↓

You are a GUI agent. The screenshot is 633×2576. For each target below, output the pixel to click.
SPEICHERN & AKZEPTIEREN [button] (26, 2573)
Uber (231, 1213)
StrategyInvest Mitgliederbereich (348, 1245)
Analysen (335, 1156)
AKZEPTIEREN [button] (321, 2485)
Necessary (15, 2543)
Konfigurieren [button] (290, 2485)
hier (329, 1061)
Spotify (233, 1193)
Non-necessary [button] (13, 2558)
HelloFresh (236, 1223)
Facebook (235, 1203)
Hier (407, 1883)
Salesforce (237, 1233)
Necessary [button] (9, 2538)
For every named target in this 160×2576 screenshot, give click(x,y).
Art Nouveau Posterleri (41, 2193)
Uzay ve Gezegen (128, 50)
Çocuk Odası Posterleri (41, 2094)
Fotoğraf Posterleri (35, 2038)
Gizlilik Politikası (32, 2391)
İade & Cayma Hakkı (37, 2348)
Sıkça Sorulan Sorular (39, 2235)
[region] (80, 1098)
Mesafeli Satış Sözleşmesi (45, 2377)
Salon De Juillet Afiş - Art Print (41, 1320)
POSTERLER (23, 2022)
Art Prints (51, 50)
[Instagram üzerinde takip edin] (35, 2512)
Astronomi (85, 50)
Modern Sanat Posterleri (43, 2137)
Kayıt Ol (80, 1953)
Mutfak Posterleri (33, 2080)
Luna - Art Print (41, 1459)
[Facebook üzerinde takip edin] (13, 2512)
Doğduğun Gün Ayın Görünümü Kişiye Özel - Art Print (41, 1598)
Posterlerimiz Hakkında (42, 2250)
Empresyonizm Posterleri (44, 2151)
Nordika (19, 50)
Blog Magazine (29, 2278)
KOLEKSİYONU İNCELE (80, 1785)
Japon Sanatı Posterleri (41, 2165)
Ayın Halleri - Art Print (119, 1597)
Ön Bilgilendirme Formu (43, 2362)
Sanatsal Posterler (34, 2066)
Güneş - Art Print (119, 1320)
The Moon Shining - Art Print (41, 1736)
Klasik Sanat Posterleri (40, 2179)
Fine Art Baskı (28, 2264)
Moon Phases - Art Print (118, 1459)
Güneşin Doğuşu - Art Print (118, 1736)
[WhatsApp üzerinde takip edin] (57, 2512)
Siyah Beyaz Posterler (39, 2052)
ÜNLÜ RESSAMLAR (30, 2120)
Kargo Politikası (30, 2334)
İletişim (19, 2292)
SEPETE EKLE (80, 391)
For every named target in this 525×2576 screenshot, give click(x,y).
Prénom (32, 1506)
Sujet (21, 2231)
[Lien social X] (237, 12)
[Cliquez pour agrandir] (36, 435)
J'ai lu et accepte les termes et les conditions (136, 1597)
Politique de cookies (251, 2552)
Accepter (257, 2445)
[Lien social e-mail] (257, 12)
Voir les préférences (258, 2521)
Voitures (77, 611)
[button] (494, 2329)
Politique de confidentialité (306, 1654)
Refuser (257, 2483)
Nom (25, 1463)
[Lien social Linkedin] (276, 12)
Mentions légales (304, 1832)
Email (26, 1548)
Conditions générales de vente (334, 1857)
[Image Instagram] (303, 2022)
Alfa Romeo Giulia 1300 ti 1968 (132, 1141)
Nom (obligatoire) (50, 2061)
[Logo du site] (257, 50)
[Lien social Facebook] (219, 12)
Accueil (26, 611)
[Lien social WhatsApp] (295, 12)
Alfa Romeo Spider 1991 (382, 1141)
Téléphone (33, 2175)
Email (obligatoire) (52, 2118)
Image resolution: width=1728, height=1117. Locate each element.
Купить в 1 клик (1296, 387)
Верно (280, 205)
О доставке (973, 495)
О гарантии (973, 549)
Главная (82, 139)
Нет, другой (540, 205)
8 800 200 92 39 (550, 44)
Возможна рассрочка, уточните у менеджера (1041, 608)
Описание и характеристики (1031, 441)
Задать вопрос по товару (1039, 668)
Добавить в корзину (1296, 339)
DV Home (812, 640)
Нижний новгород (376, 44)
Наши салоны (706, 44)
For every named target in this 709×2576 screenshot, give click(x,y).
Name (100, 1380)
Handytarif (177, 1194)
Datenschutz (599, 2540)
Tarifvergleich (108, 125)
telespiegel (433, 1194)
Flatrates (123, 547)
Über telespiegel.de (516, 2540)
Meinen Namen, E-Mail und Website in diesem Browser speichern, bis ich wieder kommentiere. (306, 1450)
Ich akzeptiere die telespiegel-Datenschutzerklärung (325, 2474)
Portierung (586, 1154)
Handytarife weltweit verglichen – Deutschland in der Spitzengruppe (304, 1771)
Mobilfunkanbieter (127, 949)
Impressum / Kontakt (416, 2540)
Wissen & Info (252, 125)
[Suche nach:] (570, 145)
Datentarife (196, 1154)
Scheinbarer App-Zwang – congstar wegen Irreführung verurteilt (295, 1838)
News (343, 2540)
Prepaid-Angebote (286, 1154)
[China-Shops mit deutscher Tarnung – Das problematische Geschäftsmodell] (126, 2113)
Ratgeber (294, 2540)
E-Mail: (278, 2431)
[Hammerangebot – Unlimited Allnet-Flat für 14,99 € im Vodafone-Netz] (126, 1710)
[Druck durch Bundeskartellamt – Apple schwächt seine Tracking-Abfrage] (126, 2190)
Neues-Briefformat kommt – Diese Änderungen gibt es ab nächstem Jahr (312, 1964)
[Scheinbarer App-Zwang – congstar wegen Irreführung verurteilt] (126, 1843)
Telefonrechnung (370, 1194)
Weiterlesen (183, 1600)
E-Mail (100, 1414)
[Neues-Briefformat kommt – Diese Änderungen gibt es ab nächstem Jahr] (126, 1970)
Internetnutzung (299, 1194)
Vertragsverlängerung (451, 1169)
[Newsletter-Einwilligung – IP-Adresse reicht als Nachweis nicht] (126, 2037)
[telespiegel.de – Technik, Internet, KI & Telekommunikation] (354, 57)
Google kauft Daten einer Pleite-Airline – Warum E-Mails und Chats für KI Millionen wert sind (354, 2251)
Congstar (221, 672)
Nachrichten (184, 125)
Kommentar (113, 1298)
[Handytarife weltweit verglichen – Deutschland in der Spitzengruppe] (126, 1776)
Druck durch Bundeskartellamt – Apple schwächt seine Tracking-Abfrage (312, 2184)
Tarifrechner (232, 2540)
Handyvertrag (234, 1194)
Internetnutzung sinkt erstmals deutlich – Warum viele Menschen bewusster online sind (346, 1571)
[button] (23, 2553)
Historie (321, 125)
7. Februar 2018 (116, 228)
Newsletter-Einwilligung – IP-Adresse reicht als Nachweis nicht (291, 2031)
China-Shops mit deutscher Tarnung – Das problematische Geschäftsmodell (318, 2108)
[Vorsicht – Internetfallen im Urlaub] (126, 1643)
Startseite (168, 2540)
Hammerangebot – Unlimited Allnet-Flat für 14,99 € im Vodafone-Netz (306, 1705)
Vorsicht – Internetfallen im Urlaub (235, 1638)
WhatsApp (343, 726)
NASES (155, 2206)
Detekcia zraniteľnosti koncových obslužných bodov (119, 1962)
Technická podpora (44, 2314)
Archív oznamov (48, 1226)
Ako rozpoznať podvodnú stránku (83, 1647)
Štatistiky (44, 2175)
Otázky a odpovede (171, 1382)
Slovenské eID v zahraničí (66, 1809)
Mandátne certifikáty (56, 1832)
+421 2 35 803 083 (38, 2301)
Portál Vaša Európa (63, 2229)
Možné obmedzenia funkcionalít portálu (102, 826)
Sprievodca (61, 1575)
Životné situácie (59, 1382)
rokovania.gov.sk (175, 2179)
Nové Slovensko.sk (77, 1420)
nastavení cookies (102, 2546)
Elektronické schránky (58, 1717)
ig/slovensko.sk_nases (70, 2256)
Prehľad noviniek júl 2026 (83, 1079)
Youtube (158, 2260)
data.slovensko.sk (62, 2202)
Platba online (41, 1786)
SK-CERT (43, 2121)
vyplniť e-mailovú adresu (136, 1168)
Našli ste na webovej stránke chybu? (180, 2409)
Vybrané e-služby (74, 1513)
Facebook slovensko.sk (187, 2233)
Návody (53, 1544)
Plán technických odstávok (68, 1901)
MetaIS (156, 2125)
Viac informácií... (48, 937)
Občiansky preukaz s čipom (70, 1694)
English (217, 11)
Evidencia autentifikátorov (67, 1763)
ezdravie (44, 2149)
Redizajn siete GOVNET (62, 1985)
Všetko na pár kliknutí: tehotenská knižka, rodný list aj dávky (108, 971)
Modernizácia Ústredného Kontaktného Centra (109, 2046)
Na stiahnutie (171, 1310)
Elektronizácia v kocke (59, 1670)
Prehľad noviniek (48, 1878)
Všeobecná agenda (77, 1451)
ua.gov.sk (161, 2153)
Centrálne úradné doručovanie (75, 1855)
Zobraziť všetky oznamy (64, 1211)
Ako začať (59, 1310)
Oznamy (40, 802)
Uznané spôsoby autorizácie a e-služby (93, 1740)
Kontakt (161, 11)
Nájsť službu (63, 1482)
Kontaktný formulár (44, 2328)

↑

• **TASK INSTRUCTIONS**
Reproduce, exactly as they stand in the data above, the lines from the one that holds "Описание и характеристики (1031, 441)" to the one that holds "[Handytarife weltweit verglichen", inclusive.

• **FINAL ANSWER**
Описание и характеристики (1031, 441)
Задать вопрос по товару (1039, 668)
Добавить в корзину (1296, 339)
DV Home (812, 640)
Нижний новгород (376, 44)
Наши салоны (706, 44)
For every named target in this 709×2576 screenshot, give click(x,y).
Name (100, 1380)
Handytarif (177, 1194)
Datenschutz (599, 2540)
Tarifvergleich (108, 125)
telespiegel (433, 1194)
Flatrates (123, 547)
Über telespiegel.de (516, 2540)
Meinen Namen, E-Mail und Website in diesem Browser speichern, bis ich wieder kommentiere. (306, 1450)
Ich akzeptiere die telespiegel-Datenschutzerklärung (325, 2474)
Portierung (586, 1154)
Handytarife weltweit verglichen – Deutschland in der Spitzengruppe (304, 1771)
Mobilfunkanbieter (127, 949)
Impressum / Kontakt (416, 2540)
Wissen & Info (252, 125)
[Suche nach:] (570, 145)
Datentarife (196, 1154)
Scheinbarer App-Zwang – congstar wegen Irreführung verurteilt (295, 1838)
News (343, 2540)
Prepaid-Angebote (286, 1154)
[China-Shops mit deutscher Tarnung – Das problematische Geschäftsmodell] (126, 2113)
Ratgeber (294, 2540)
E-Mail: (278, 2431)
[Hammerangebot – Unlimited Allnet-Flat für 14,99 € im Vodafone-Netz] (126, 1710)
[Druck durch Bundeskartellamt – Apple schwächt seine Tracking-Abfrage] (126, 2190)
Neues-Briefformat kommt – Diese Änderungen gibt es ab nächstem Jahr (312, 1964)
[Scheinbarer App-Zwang – congstar wegen Irreführung verurteilt] (126, 1843)
Telefonrechnung (370, 1194)
Weiterlesen (183, 1600)
E-Mail (100, 1414)
[Neues-Briefformat kommt – Diese Änderungen gibt es ab nächstem Jahr] (126, 1970)
Internetnutzung (299, 1194)
Vertragsverlängerung (451, 1169)
[Newsletter-Einwilligung – IP-Adresse reicht als Nachweis nicht] (126, 2037)
[telespiegel.de – Technik, Internet, KI & Telekommunikation] (354, 57)
Google kauft Daten einer Pleite-Airline – Warum E-Mails und Chats für KI Millionen wert sind (354, 2251)
Congstar (221, 672)
Nachrichten (184, 125)
Kommentar (113, 1298)
[Handytarife weltweit verglichen – Deutschland in der Spitzengruppe] (126, 1776)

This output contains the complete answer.